Set exercise
Transcribe these lines precisely, starting at the line containing "Tap the add photo camera icon" and ending after the line containing "Click the ellipsis".

Entries on where items are located
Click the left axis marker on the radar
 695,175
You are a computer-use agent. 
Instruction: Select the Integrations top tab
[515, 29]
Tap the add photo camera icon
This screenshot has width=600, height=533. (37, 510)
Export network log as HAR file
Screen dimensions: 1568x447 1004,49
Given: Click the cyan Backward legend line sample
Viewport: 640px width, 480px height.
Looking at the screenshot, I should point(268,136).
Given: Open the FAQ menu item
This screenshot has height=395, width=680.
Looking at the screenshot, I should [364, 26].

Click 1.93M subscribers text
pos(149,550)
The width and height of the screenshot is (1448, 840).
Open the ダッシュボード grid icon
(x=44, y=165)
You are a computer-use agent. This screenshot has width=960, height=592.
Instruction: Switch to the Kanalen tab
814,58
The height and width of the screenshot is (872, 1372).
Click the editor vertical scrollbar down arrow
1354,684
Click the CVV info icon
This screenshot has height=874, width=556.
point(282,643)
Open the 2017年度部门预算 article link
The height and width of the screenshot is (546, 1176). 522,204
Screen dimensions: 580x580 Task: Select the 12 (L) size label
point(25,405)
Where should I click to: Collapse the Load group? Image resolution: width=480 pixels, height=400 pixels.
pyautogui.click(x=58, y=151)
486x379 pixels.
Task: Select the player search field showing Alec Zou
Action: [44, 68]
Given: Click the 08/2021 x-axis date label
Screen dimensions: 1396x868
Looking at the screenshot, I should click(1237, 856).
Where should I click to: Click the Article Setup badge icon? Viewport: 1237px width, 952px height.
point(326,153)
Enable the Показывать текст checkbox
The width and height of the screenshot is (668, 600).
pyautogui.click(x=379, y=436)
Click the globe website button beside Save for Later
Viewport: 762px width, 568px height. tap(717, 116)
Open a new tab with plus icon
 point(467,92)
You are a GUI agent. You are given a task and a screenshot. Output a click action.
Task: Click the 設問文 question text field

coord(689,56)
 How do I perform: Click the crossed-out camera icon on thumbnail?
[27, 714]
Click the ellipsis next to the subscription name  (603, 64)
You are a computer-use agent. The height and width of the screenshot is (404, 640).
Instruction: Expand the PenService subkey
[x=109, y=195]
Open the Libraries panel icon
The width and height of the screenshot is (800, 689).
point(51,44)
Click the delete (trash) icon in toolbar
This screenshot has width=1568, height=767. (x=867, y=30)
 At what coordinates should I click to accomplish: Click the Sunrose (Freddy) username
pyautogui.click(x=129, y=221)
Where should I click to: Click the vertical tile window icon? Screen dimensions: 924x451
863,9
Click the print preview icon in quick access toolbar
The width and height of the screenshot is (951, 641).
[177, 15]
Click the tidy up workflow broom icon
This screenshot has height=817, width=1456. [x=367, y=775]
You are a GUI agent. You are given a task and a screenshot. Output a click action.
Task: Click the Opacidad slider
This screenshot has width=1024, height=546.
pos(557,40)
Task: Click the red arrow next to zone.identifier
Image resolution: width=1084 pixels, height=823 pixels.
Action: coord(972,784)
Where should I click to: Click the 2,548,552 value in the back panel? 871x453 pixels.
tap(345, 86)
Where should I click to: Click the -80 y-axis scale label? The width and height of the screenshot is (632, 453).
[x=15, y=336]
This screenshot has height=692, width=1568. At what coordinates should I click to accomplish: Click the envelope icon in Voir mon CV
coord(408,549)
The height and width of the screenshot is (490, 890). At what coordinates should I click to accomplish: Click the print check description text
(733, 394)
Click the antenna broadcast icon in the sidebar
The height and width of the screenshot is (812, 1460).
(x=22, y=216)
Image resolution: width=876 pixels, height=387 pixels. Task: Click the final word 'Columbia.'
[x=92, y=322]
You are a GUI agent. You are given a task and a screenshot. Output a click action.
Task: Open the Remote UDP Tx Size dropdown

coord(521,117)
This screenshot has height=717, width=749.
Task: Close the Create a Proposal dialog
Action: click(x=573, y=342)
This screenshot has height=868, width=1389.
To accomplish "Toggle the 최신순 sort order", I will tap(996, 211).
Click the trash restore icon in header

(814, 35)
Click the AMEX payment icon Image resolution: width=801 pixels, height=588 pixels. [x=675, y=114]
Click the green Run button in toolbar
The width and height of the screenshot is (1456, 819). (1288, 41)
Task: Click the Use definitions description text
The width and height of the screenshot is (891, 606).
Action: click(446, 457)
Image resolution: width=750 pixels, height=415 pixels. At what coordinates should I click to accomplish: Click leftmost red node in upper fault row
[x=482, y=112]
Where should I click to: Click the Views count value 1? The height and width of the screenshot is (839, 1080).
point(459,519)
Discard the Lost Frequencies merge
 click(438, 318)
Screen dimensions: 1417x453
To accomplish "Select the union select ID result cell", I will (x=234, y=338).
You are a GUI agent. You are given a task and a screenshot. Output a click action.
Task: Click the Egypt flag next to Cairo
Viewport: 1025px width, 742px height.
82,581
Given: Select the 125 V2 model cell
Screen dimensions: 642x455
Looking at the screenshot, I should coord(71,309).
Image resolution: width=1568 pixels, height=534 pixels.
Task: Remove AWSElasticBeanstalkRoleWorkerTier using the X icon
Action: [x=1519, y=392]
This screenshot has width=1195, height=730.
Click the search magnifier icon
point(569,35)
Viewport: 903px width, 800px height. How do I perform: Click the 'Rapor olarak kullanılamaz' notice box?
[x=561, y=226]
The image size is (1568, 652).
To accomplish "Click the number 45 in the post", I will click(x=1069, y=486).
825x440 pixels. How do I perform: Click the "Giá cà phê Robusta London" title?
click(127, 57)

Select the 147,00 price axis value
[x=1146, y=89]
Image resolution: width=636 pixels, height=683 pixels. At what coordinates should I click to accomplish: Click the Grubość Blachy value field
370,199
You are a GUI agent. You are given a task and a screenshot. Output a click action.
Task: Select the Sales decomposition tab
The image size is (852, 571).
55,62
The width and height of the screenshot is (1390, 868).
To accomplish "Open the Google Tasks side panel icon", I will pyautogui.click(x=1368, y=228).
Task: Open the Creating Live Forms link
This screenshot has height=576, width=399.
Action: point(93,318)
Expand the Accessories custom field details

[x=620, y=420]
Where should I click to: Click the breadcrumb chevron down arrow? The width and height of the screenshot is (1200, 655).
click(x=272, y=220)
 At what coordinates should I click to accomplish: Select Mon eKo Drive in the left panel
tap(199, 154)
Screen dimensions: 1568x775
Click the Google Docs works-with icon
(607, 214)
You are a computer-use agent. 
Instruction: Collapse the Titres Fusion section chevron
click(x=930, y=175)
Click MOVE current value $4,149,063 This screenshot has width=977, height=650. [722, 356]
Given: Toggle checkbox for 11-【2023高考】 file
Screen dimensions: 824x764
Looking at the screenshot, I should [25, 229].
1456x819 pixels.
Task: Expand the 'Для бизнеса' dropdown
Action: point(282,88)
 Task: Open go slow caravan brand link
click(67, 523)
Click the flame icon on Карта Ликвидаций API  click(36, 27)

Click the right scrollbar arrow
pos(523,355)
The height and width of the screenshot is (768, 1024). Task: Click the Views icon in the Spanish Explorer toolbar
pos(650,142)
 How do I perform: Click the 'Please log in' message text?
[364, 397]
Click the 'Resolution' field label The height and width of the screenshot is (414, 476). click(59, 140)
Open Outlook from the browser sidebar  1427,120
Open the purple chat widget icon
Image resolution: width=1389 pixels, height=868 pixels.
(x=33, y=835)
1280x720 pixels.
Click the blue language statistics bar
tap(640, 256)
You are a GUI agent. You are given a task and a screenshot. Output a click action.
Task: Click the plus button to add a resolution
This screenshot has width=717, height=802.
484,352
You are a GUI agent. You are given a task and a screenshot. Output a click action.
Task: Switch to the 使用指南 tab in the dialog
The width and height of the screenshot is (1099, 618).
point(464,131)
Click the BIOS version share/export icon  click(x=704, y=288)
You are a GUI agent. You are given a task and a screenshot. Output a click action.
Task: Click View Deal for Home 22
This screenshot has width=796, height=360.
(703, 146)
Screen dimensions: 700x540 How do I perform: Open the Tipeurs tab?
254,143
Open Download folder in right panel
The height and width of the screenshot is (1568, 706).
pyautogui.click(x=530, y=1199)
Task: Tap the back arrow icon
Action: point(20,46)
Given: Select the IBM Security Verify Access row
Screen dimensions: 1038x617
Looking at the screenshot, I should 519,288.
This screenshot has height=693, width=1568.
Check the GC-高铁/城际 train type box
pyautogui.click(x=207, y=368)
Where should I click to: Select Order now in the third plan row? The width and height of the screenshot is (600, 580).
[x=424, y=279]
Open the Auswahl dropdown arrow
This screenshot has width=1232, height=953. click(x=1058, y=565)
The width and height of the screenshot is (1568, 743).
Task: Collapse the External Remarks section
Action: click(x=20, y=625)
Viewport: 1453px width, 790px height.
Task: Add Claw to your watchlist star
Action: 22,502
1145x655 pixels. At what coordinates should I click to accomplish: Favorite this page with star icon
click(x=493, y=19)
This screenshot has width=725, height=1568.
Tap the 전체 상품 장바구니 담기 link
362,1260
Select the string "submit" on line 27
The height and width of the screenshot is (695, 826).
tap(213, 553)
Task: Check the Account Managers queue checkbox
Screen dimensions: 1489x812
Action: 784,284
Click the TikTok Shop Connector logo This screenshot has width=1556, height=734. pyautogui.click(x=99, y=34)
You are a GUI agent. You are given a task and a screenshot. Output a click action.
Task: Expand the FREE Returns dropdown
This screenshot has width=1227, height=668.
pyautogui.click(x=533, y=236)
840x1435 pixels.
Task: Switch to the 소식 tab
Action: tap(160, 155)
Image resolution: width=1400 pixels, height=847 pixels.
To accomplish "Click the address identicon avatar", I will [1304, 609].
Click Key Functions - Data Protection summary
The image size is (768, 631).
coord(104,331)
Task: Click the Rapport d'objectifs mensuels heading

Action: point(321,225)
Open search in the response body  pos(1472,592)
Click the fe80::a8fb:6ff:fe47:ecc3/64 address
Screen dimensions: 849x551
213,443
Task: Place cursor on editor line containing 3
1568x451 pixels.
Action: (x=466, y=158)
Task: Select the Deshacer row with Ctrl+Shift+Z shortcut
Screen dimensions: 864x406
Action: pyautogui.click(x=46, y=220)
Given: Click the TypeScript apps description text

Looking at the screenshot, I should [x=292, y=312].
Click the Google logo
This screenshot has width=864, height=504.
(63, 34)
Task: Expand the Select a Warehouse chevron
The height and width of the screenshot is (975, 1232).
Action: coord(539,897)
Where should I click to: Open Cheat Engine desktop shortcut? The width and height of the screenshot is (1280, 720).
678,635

Response to the exercise
Tap the add photo camera icon
This screenshot has width=600, height=533. (37, 510)
Export network log as HAR file
Screen dimensions: 1568x447 1004,49
Given: Click the cyan Backward legend line sample
Viewport: 640px width, 480px height.
Looking at the screenshot, I should point(268,136).
Given: Open the FAQ menu item
This screenshot has height=395, width=680.
Looking at the screenshot, I should [364, 26].

Click 1.93M subscribers text
pos(149,550)
The width and height of the screenshot is (1448, 840).
Open the ダッシュボード grid icon
(x=44, y=165)
You are a computer-use agent. This screenshot has width=960, height=592.
Instruction: Switch to the Kanalen tab
814,58
The height and width of the screenshot is (872, 1372).
Click the editor vertical scrollbar down arrow
1354,684
Click the CVV info icon
This screenshot has height=874, width=556.
point(282,643)
Open the 2017年度部门预算 article link
The height and width of the screenshot is (546, 1176). 522,204
Screen dimensions: 580x580 Task: Select the 12 (L) size label
point(25,405)
Where should I click to: Collapse the Load group? Image resolution: width=480 pixels, height=400 pixels.
pyautogui.click(x=58, y=151)
486x379 pixels.
Task: Select the player search field showing Alec Zou
Action: [44, 68]
Given: Click the 08/2021 x-axis date label
Screen dimensions: 1396x868
Looking at the screenshot, I should click(1237, 856).
Where should I click to: Click the Article Setup badge icon? Viewport: 1237px width, 952px height.
point(326,153)
Enable the Показывать текст checkbox
The width and height of the screenshot is (668, 600).
pyautogui.click(x=379, y=436)
Click the globe website button beside Save for Later
Viewport: 762px width, 568px height. tap(717, 116)
Open a new tab with plus icon
 point(467,92)
You are a GUI agent. You are given a task and a screenshot. Output a click action.
Task: Click the 設問文 question text field

coord(689,56)
 How do I perform: Click the crossed-out camera icon on thumbnail?
[27, 714]
Click the ellipsis next to the subscription name  (603, 64)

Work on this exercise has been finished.